- _ASSIGNMENT_:
Transcribe the records in full, keeping every character as it is.

- _INFORMATION GIVEN_:
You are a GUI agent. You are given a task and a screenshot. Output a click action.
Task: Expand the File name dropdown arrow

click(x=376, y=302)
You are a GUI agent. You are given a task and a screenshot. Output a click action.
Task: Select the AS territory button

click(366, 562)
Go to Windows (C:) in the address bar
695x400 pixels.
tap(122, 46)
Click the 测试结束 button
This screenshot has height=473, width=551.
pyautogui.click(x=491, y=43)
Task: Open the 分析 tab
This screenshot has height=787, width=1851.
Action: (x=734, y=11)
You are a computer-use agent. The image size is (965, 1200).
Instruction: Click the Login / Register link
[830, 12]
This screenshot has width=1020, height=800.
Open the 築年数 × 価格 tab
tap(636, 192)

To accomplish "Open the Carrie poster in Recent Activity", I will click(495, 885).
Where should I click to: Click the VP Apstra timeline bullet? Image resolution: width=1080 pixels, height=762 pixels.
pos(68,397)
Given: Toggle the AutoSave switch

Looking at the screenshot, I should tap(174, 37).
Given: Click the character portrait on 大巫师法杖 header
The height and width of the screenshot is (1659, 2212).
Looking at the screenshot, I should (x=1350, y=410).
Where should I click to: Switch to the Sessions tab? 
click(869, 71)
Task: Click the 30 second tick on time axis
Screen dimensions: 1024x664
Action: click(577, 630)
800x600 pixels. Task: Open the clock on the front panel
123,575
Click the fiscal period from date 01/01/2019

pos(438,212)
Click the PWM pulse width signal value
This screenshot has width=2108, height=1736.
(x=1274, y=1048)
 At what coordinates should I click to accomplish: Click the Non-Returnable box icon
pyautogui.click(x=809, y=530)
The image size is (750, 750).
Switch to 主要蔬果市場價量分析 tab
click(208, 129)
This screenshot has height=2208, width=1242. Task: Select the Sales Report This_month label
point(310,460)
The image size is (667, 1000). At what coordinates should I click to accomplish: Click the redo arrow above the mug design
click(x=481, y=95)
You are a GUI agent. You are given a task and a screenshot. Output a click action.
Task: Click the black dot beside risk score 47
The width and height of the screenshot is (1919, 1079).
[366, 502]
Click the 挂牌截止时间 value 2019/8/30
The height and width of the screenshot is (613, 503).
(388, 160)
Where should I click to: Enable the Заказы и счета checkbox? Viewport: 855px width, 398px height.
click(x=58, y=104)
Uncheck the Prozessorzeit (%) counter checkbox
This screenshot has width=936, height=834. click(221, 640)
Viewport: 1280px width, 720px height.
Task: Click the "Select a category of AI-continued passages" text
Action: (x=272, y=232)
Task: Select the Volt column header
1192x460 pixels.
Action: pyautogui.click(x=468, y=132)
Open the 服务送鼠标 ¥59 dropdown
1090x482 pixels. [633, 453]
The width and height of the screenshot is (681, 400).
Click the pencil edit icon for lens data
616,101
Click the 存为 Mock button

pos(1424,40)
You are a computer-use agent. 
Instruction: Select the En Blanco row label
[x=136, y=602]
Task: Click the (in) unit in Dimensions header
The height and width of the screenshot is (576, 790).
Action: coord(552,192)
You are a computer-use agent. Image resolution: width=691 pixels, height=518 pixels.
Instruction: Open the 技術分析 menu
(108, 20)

- _TASK SOLUTION_:
You are a GUI agent. You are given a task and a screenshot. Output a click action.
Task: Expand the File name dropdown arrow

click(x=376, y=302)
You are a GUI agent. You are given a task and a screenshot. Output a click action.
Task: Select the AS territory button

click(366, 562)
Go to Windows (C:) in the address bar
695x400 pixels.
tap(122, 46)
Click the 测试结束 button
This screenshot has height=473, width=551.
pyautogui.click(x=491, y=43)
Task: Open the 分析 tab
This screenshot has height=787, width=1851.
Action: (x=734, y=11)
You are a computer-use agent. The image size is (965, 1200).
Instruction: Click the Login / Register link
[830, 12]
This screenshot has width=1020, height=800.
Open the 築年数 × 価格 tab
tap(636, 192)

To accomplish "Open the Carrie poster in Recent Activity", I will click(495, 885).
Where should I click to: Click the VP Apstra timeline bullet? Image resolution: width=1080 pixels, height=762 pixels.
pos(68,397)
Given: Toggle the AutoSave switch

Looking at the screenshot, I should tap(174, 37).
Given: Click the character portrait on 大巫师法杖 header
The height and width of the screenshot is (1659, 2212).
Looking at the screenshot, I should (x=1350, y=410).
Where should I click to: Switch to the Sessions tab? 
click(869, 71)
Task: Click the 30 second tick on time axis
Screen dimensions: 1024x664
Action: click(577, 630)
800x600 pixels. Task: Open the clock on the front panel
123,575
Click the fiscal period from date 01/01/2019

pos(438,212)
Click the PWM pulse width signal value
This screenshot has width=2108, height=1736.
(x=1274, y=1048)
 At what coordinates should I click to accomplish: Click the Non-Returnable box icon
pyautogui.click(x=809, y=530)
The image size is (750, 750).
Switch to 主要蔬果市場價量分析 tab
click(208, 129)
This screenshot has height=2208, width=1242. Task: Select the Sales Report This_month label
point(310,460)
The image size is (667, 1000). At what coordinates should I click to accomplish: Click the redo arrow above the mug design
click(x=481, y=95)
You are a GUI agent. You are given a task and a screenshot. Output a click action.
Task: Click the black dot beside risk score 47
The width and height of the screenshot is (1919, 1079).
[366, 502]
Click the 挂牌截止时间 value 2019/8/30
The height and width of the screenshot is (613, 503).
(388, 160)
Where should I click to: Enable the Заказы и счета checkbox? Viewport: 855px width, 398px height.
click(x=58, y=104)
Uncheck the Prozessorzeit (%) counter checkbox
This screenshot has width=936, height=834. click(221, 640)
Viewport: 1280px width, 720px height.
Task: Click the "Select a category of AI-continued passages" text
Action: (x=272, y=232)
Task: Select the Volt column header
1192x460 pixels.
Action: pyautogui.click(x=468, y=132)
Open the 服务送鼠标 ¥59 dropdown
1090x482 pixels. [633, 453]
The width and height of the screenshot is (681, 400).
Click the pencil edit icon for lens data
616,101
Click the 存为 Mock button

pos(1424,40)
You are a computer-use agent. 
Instruction: Select the En Blanco row label
[x=136, y=602]
Task: Click the (in) unit in Dimensions header
The height and width of the screenshot is (576, 790).
Action: coord(552,192)
You are a computer-use agent. Image resolution: width=691 pixels, height=518 pixels.
Instruction: Open the 技術分析 menu
(108, 20)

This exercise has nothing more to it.